» **ASSIGNMENT**: Please return each record exactly, leaving nothing out.

» **SOURCE INFORMATION**:

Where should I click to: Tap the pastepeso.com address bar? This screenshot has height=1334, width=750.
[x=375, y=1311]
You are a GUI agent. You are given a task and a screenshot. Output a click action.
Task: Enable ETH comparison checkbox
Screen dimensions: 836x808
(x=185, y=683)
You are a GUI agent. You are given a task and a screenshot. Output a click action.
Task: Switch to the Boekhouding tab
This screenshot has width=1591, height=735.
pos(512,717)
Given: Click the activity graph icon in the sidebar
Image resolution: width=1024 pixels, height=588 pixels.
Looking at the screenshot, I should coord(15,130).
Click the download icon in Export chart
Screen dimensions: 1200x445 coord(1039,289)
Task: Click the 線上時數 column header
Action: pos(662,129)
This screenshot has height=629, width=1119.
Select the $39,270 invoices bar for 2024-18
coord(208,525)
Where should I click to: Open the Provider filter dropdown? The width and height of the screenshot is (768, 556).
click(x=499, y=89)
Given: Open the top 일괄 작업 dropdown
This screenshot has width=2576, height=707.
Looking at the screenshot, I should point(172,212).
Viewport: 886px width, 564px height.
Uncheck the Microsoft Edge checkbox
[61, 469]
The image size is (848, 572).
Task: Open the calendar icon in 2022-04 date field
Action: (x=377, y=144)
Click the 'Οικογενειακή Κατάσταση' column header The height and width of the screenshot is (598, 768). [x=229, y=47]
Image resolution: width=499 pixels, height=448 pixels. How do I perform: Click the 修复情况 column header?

» **ANSWER SPACE**:
Where should I click to: Tap the pastepeso.com address bar? This screenshot has height=1334, width=750.
[x=375, y=1311]
You are a GUI agent. You are given a task and a screenshot. Output a click action.
Task: Enable ETH comparison checkbox
Screen dimensions: 836x808
(x=185, y=683)
You are a GUI agent. You are given a task and a screenshot. Output a click action.
Task: Switch to the Boekhouding tab
This screenshot has width=1591, height=735.
pos(512,717)
Given: Click the activity graph icon in the sidebar
Image resolution: width=1024 pixels, height=588 pixels.
Looking at the screenshot, I should coord(15,130).
Click the download icon in Export chart
Screen dimensions: 1200x445 coord(1039,289)
Task: Click the 線上時數 column header
Action: pos(662,129)
This screenshot has height=629, width=1119.
Select the $39,270 invoices bar for 2024-18
coord(208,525)
Where should I click to: Open the Provider filter dropdown? The width and height of the screenshot is (768, 556).
click(x=499, y=89)
Given: Open the top 일괄 작업 dropdown
This screenshot has width=2576, height=707.
Looking at the screenshot, I should point(172,212).
Viewport: 886px width, 564px height.
Uncheck the Microsoft Edge checkbox
[61, 469]
The image size is (848, 572).
Task: Open the calendar icon in 2022-04 date field
Action: (x=377, y=144)
Click the 'Οικογενειακή Κατάσταση' column header The height and width of the screenshot is (598, 768). [x=229, y=47]
Image resolution: width=499 pixels, height=448 pixels. How do I perform: Click the 修复情况 column header?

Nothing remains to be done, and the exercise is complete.